It has been quite a holiday season. Instead of allowing myself to slow down these last days, things seem to have only picked up! My parents have come to town and I LOVE being with them (they are like my best friends), but I gotta say we've been doing far to much lifting and running around. A turn of the century highboy is now in our living room, as is a Knoll mid-century settee, and a Spanish tiled end table. They are beautiful. I feel so lucky to live with these new beauties, but I am pooped having lugged them to our top-floor apartment.

I made a wicked hummus, a roast chicken, garlicky mushrooms, lentils and preserved lemons, and a cranberry apple tart for a special potluck upon my parents' arrival. For Christmas - and for my step-grandfather who doesn't get much home cooking - my whole family teamed up to prepare garlic and rosemary roasted leg of lamb, minted mashed peas, roasted veg - including tons of shallots and the sweetest tiny carrots! - caramelized turnips, parsnips, potatoes, and an exquisite pan jus. And yesterday we endeavored a fab butternut squash risotto with toasted walnuts and shaved parm, and a  raw celeriac-haricot salad with grain mustard vinaigrette. Just the right amount of creamy butteriness and bright, crunchiness.

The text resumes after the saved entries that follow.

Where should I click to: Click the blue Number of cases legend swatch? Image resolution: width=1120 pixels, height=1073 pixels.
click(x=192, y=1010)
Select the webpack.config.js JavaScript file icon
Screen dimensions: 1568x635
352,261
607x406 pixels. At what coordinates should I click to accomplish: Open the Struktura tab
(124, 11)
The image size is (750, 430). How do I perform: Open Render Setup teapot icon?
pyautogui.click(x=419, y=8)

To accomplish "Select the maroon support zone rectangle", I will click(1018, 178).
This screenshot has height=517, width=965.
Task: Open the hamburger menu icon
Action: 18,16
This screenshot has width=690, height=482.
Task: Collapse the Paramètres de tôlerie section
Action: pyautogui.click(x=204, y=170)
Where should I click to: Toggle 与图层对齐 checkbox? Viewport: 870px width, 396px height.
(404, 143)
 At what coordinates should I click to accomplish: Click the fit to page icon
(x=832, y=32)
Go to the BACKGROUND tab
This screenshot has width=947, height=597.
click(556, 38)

What's on the menu for New Year's, you ask? I haven't got a clue. But, I'm sure I'll figure something tasty out. In the meantime, these sweets and bites may make an appearance while I catch up to myself...
















Crunchy Bacon-Wrapped Potatoes with Thyme Mayonnaise
Serves 6-8

For the mayonnaise, I used a good, prepared mayonnaise to make my life easier. In a mixing bowl, squeeze juice from half a lemon onto 3/4 cup mayonnaise, and add leaves from a good bunch of fresh thyme. I like the peppery taste thyme imparts, so feel free to use as much as you like. Season with s + p to taste and stir the mixture to combine. Spoon into a dish and set aside.

Preheat oven to 400 degrees (F). Take 20 small potatoes (I used Yukon Gold) and give them a good scrub under cold water. Slice 10 pieces of good bacon in half and wrap around each potato, securing with a toothpick. Place all in a roasting pan and put into oven to bake. After 10-15 minutes the kitchen will smell of heavenly bacon and the crackling, sizzling sounds will drive you crazy. Turn each skewer for even browning, and repeat the process after another 8-10 minutes. Remove from oven when bacon has cooked through or to your liking, a half-hour or so. Set on absorbent paper to cool, and then place on a serving platter with sauce to devour with friends.



Pear & Dried Cherry Tartlets
Makes 6 tartlets
6 peeled and cored bosc or similar firm pears, chopped into 1/2-inch chunks
1 1/2 cup dried cherries
1 cup Calvados or other spirit
1/2 tsp freshly grated nutmeg
1/4 tsp cinnamon
1/4 cup cane sugar
1 egg
1 tbsp heavy cream

For the pastry
2 1/2 cups all-purpose flour
1 tsp sugar
1 tsp sea salt
2 sticks cold butter, cut into small cubes
1/4 cup ice water, or a little more if necessary

For the pastry, pulse the dry ingredients in a food processor until combined. Add butter and pulse until the mixture looks like a coarse meal. Drizzle ice water in and pulse again, until dough just starts to come together. If dough is too dry, add a tiny bit more water and pulse again. Empty out onto two sections of saran wrap, separating into two mounds. Gather each into a ball and then flatten into disks, wrapping loosely in the plastic. Give each a once-over with a rolling pin in each direction, and refrigerate until firm, about an hour.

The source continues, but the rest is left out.